"""

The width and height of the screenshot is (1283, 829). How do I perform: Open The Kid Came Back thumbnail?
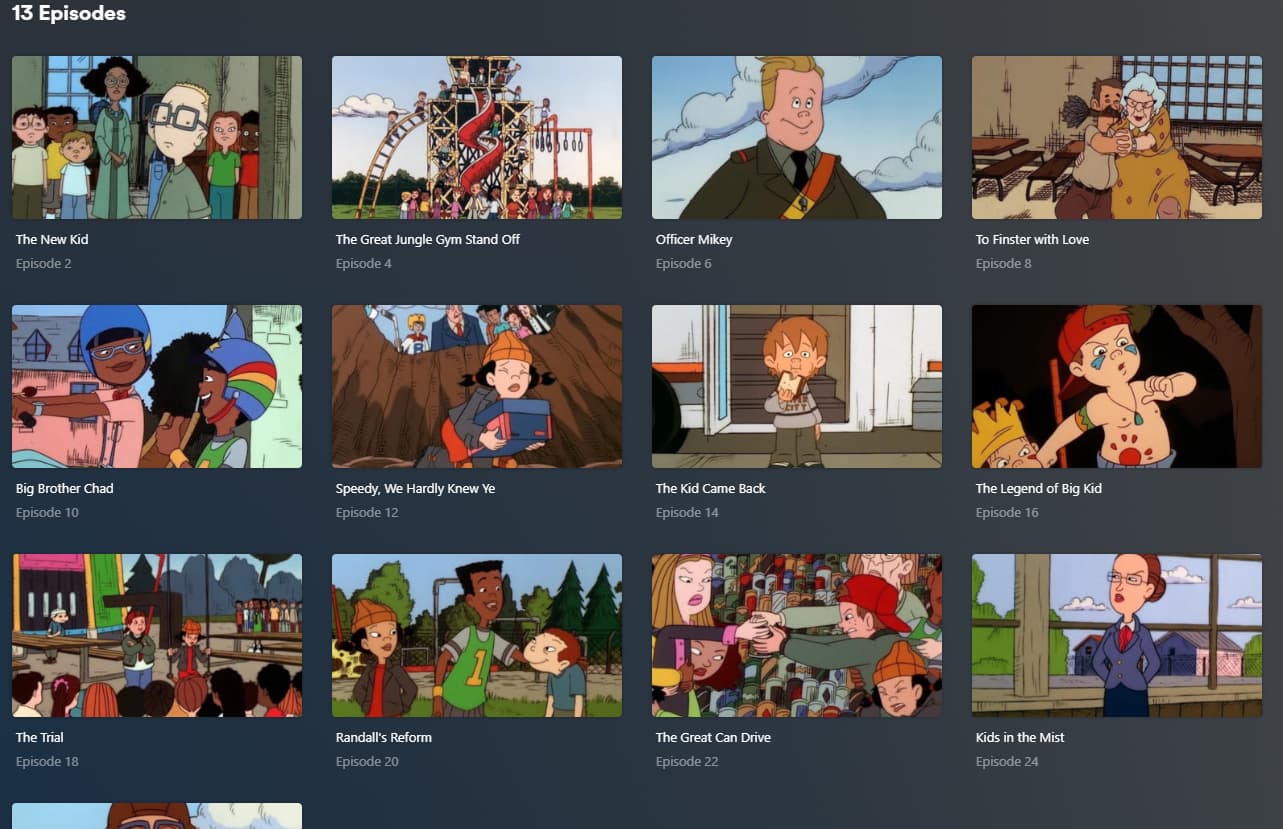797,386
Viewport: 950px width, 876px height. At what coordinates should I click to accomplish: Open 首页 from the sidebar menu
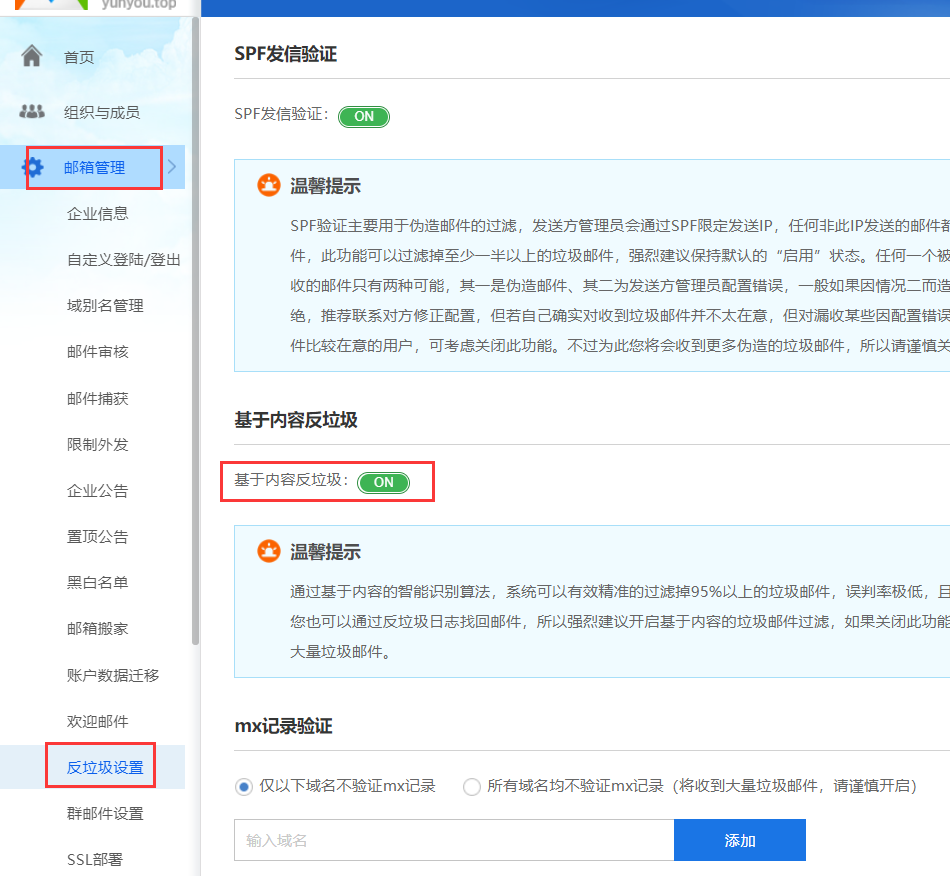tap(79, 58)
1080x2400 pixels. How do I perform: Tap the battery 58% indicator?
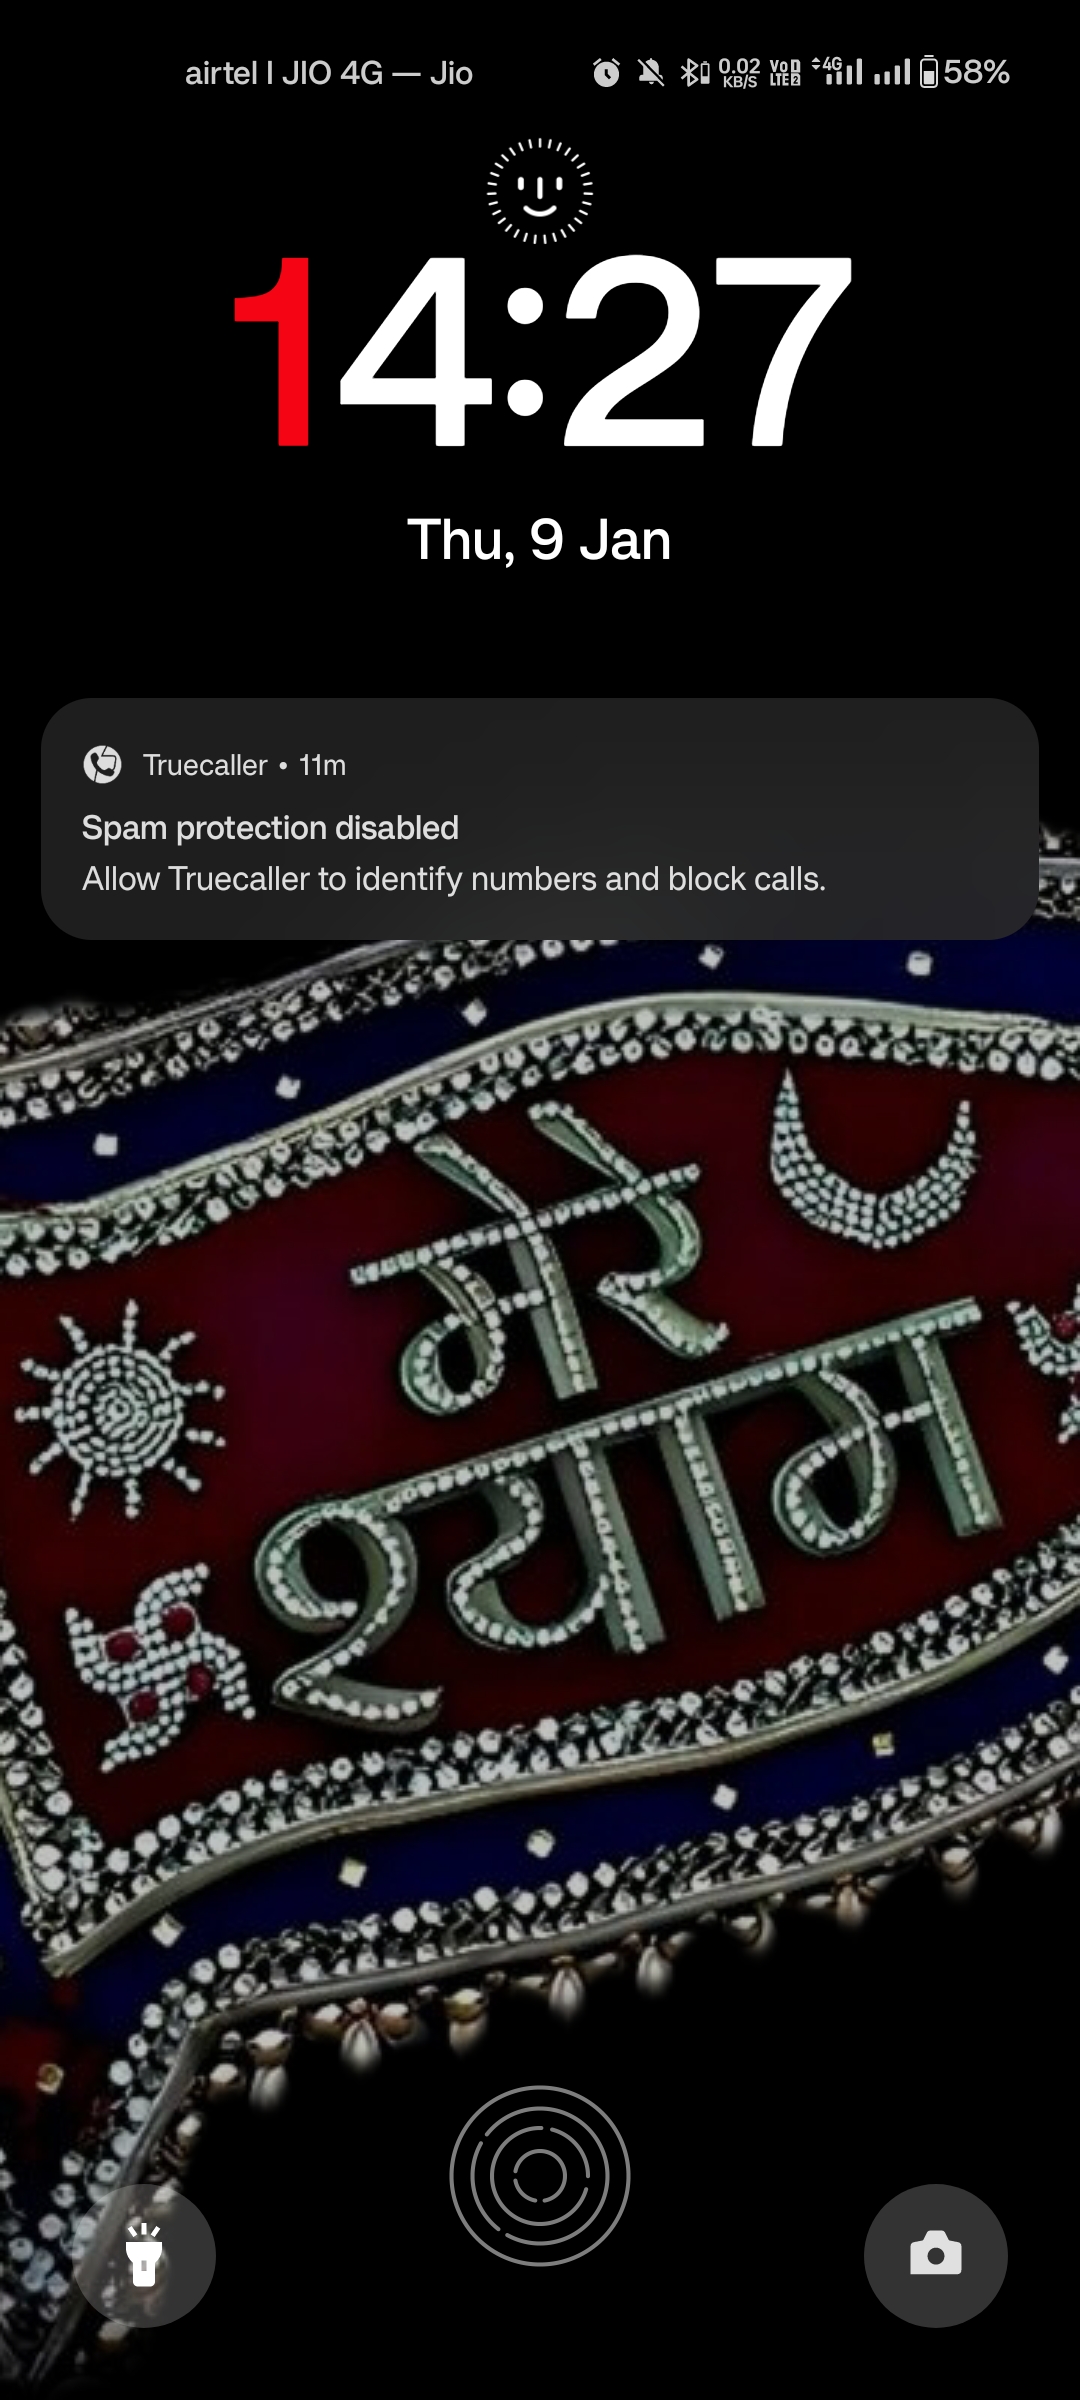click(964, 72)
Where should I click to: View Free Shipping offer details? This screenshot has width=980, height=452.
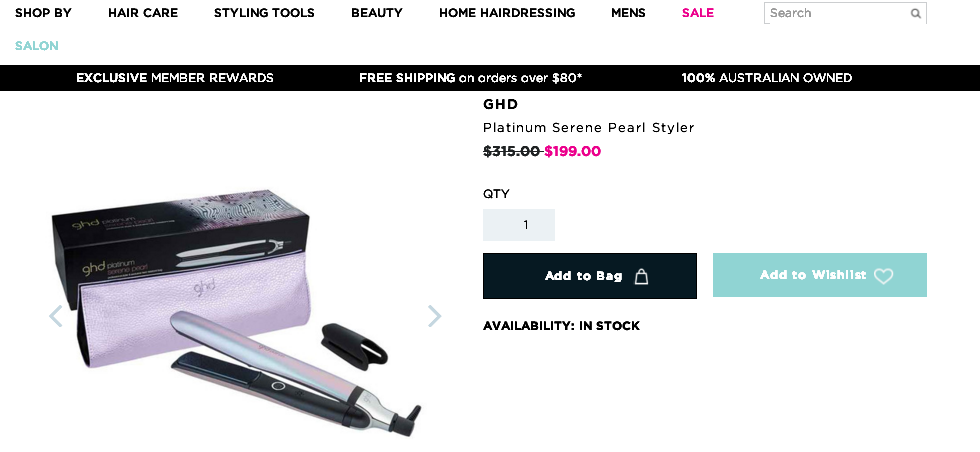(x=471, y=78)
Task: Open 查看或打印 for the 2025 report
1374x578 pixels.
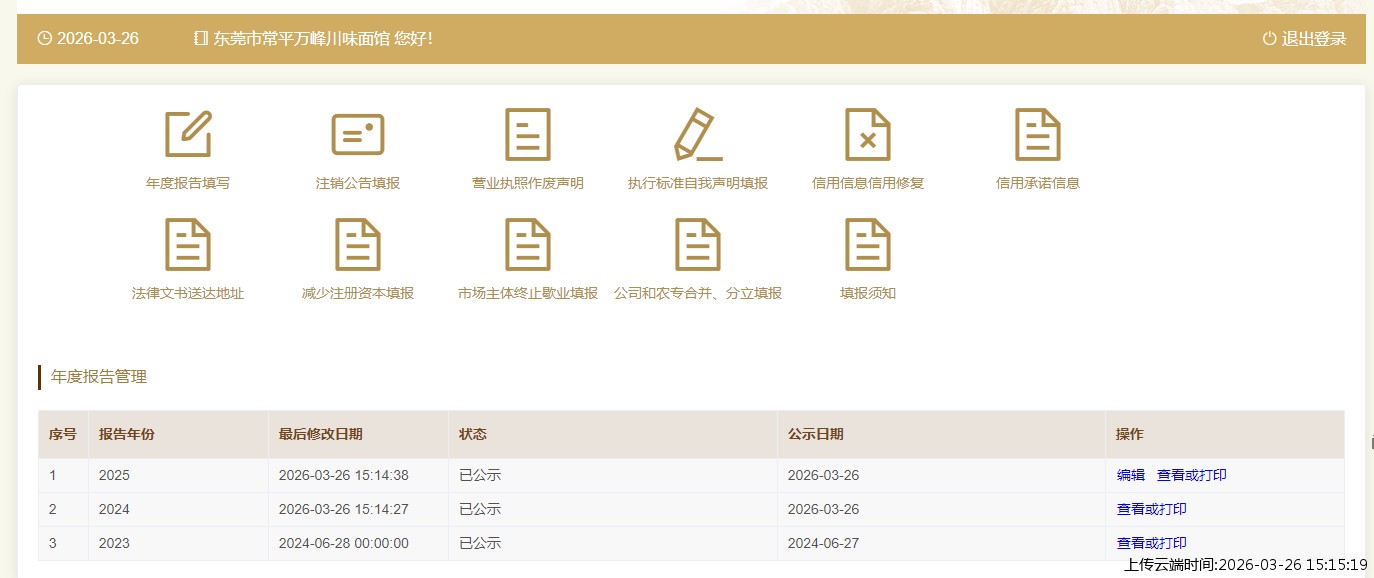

"""

PROBLEM TO SOLVE
Write out the data in full and exactly as given, though without the images.

RESPONSE BOX
The width and height of the screenshot is (1283, 829). How do I perform: Open The Kid Came Back thumbnail?
797,386
Viewport: 950px width, 876px height. At what coordinates should I click to accomplish: Open 首页 from the sidebar menu
tap(79, 58)
1080x2400 pixels. How do I perform: Tap the battery 58% indicator?
click(964, 72)
Where should I click to: View Free Shipping offer details? This screenshot has width=980, height=452.
(x=471, y=78)
Task: Open 查看或打印 for the 2025 report
1374x578 pixels.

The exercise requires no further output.